While we mourn the passing of the legendary inspiration for so many musical innovators, I wish to point out a little-known rarity from Reed’s earliest years in the recording business: a single from before his Velvet Underground days.

One of the things that made Reed different from his peers was his unconventional way of tuning his guitar. He did this in such a way that all the strings were tuned to “D”, in order to achieve a droning effect that is common in avant garde music. This type of method is traditionally called “trivial tuning”, but Reed gave his version his own name: Ostrich guitar. And where did this name come from?

In 1964, shortly before the formation of the Velvet Underground, Reed worked as a staff songwriter and session musician for Pickwick Records, a budget record distribution label. Reed recorded a single for Pickwick titled “The Ostrich” with a studio band called the Primitives (not to be confused with a late-‘80’s alternative pop band of the same name). The single attracted enough attention to bring about the formation of a live performing version of the Primitives, with John Cale playing bass. The Primitives soon evolved into the Velvet Underground…and the rest, as they say, is history.

So, what did Reed’s pre-VU single sound like? Was it characteristically weird, noisy, abrasive, and defiantly anti-mainstream for its pre-punk time period? Well…yes, as a matter of fact, it can be described that way.

“The Ostrich” comes on like a parody of early-‘60’s dance-themed songs such as “The Loco-Motion” and “Hanky Panky”. The riff is blatantly lifted from the Crystals hit “Then He Kissed Me”, and the sound is like a low-budget imitation (parody?) of Phil Spector’s “wall-of-sound” production style, with background singers who hoot obnoxiously around Lou.
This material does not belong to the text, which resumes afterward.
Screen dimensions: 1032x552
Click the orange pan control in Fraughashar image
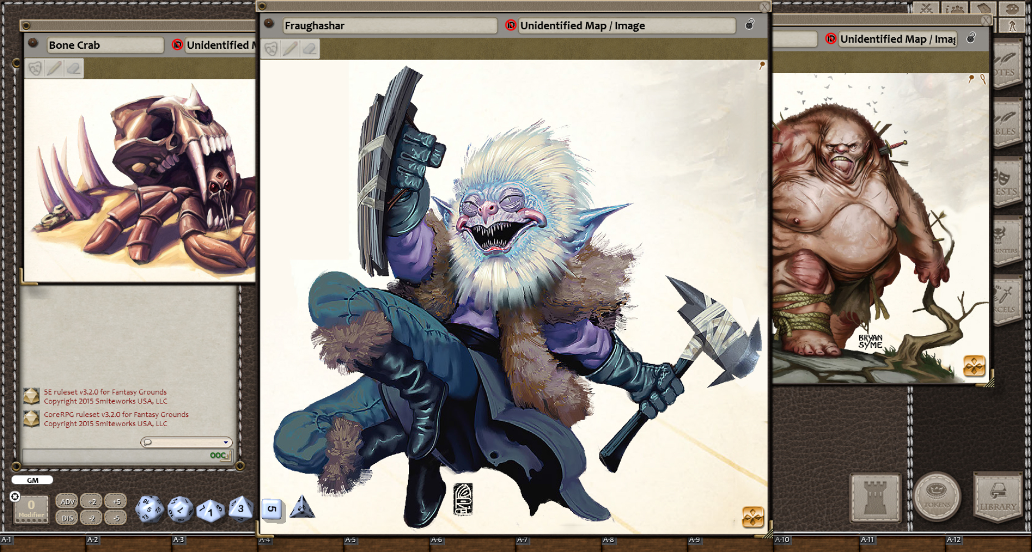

Seemingly poking fun at the era’s pop trends, Reed already came across as the type of iconoclastic rebel that he would soon become. The B-side, “Sneaky Pete”, is a slightly less wild doo wop number in the Dion mold. It may have been meant as a straightforward entry in that genre, but those hooting backup singers (who are very annoying here, by the way) do raise some doubt about that. If the song doesn’t give you a headache, you might hear early echoes of White Light/White Heat in it. Maybe this was the moment when the alternative music genre was truly born.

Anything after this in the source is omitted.